Schrijf de volledige tekst over de apostel Mattheus woord voor woord over.

PAGINAFRAGMENT:
-=-=-

De H. Mattheus, Apostel en Evangelist.
Den 21en September viert de Kerk het feest van den eersten der vier Evangelisten, den Apostel Mattheus, wiens beeltenis, naar de fraaie teekening van den Franschen kustenaar Yan d'Argent gegraveerd, de lezer in dit nummer aantreft. De oorspronkelijke naam van dezen leerling des Zaligmakers was Levi; hij was, naar men meent, Galileër van geboorte en oefende het bedrijf uit van tollenaar of ontvanger der belastingen, den Joden door de Romeinen opgelegd. Hij inde het tolgeld van de koopwaren, die over het meer van Genesareth werden aangevoerd, en bij den Evangelist Marcus leest men dan ook, dat Levi in zijn tolhuis aan den oever van het meer gezeten was, toen hij door Christus geroepen werd Hem te volgen.

-=-=-

GEGEVEN INFORMATIE:
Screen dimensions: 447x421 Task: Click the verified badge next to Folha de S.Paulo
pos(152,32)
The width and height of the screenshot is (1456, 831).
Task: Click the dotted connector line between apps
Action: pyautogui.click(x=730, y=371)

-=-=-

UITKOMST OPDRACHT:
De H. Mattheus, Apostel en Evangelist.
Den 21en September viert de Kerk het feest van den eersten der vier Evangelisten, den Apostel Mattheus, wiens beeltenis, naar de fraaie teekening van den Franschen kustenaar Yan d'Argent gegraveerd, de lezer in dit nummer aantreft. De oorspronkelijke naam van dezen leerling des Zaligmakers was Levi; hij was, naar men meent, Galileër van geboorte en oefende het bedrijf uit van tollenaar of ontvanger der belastingen, den Joden door de Romeinen opgelegd. Hij inde het tolgeld van de koopwaren, die over het meer van Genesareth werden aangevoerd, en bij den Evangelist Marcus leest men dan ook, dat Levi in zijn tolhuis aan den oever van het meer gezeten was, toen hij door Christus geroepen werd Hem te volgen.